Zheng Jia Ju
Suzhou Municipal Hospital and Suzhou Institute for Digestive Disease and Nutrition, Suzhou, China.
Chin J Dig Dis. 2006;7(2):71-5. doi: 10.1111/j.1443-9573.2006.00251.x.
Inflammatory bowel disease (IBD), including Crohn's disease (CD) and ulcerative colitis (UC), is reported to be increasing in incidence and prevalence in provinces and cities in mainland China. This article specifically reviews clinical features, extra-intestinal manifestations, complications, diagnosis and differential diagnosis, and medical treatment of UC. Compared to patients in Western countries, more mild to moderate and left-sided colitis cases were observed in a nation-wide study in China. Complications included anal fistula, anal abscess, anal fissure, severe bleeding, intestinal perforation, intestinal obstruction and colonic carcinoma. The extra-intestinal manifestations were arthritis/arthralgia, eye and skin disorders and oral ulcers. The high specificity of antineutrophil cytoplasmic antibody may useful for distinguishing UC from infectious colitis; in addition, serum levels of anti-saccharomyces cerevisiae antibody may be helpful for distinguishing between UC and CD. Oral sulfasalazine and 5-aminosalicylic acid (ASA) remain the mainstays for the management of mild to moderate UC in China. Corticosteroids and immunosuppressive agents are also widely used in severe or refractory UC.

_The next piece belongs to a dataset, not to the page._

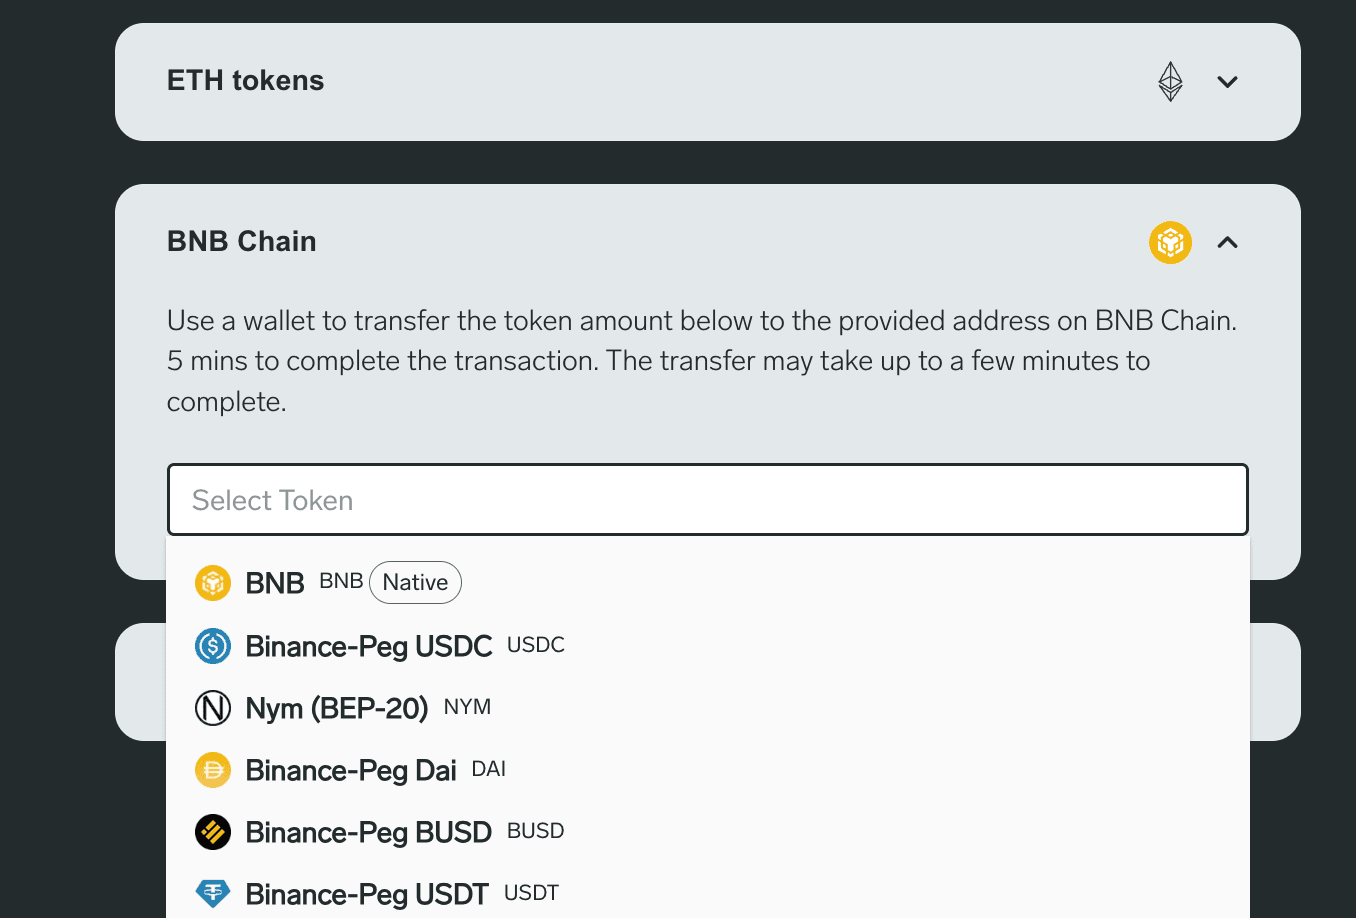
Task: Pick Nym (BEP-20) from the list
Action: point(337,708)
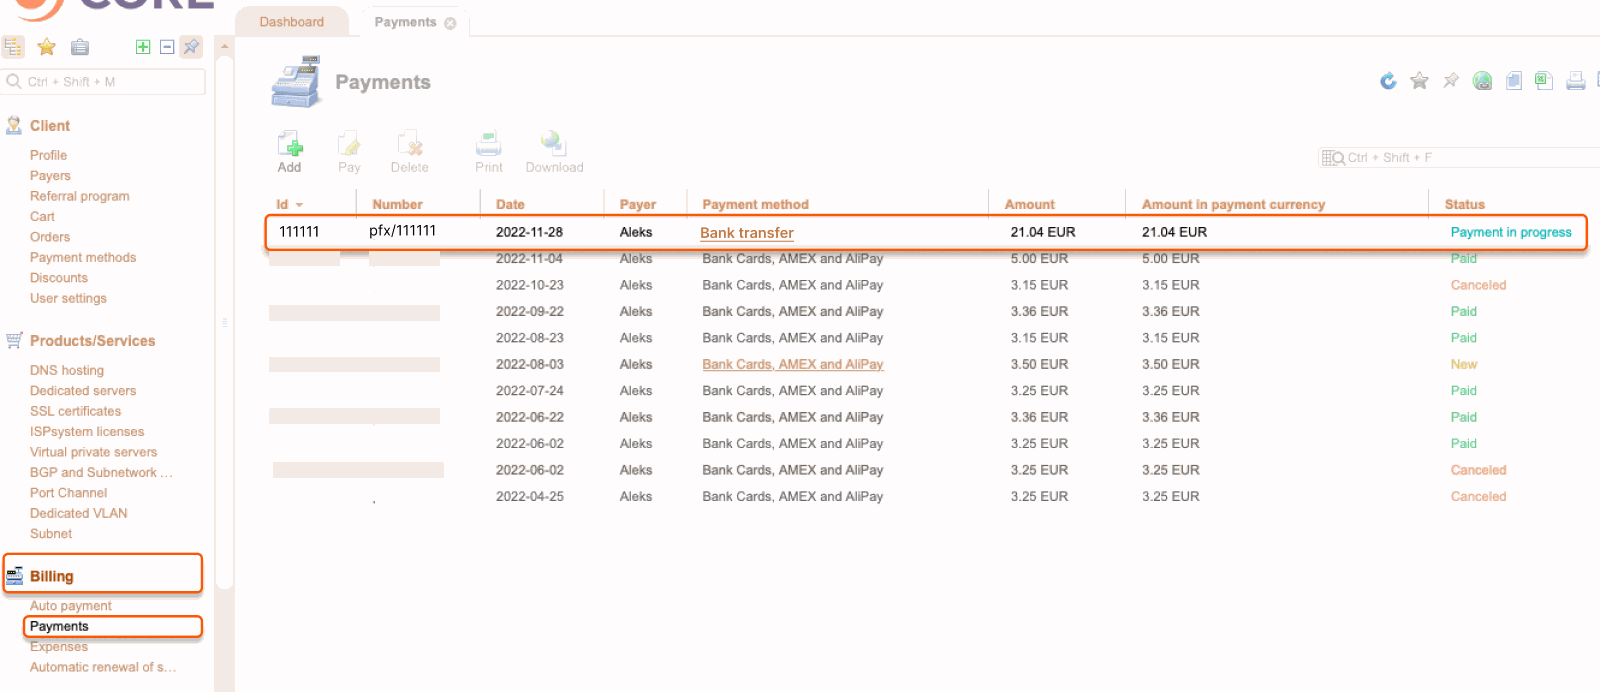
Task: Click the briefcase icon in sidebar toolbar
Action: (x=80, y=47)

炎症性肠病(IBD),包括克罗恩病(CD)和溃疡性结肠炎(UC),据报道在中国内地各省市的发病率和患病率都在上升。本文专门综述了UC的临床特征、肠外表现、并发症、诊断与鉴别诊断以及药物治疗。与西方国家的患者相比,在中国的一项全国性研究中观察到更多轻度至中度及左侧结肠炎病例。并发症包括肛瘘、肛周脓肿、肛裂、严重出血、肠穿孔、肠梗阻和结肠癌。肠外表现为关节炎/关节痛、眼部和皮肤疾病以及口腔溃疡。抗中性粒细胞胞浆抗体的高特异性可能有助于将UC与感染性结肠炎区分开来;此外,抗酿酒酵母抗体的血清水平可能有助于区分UC和CD。口服柳氮磺胺吡啶和5-氨基水杨酸(ASA)仍然是中国治疗轻度至中度UC的主要药物。皮质类固醇和免疫抑制剂也广泛用于重度或难治性UC。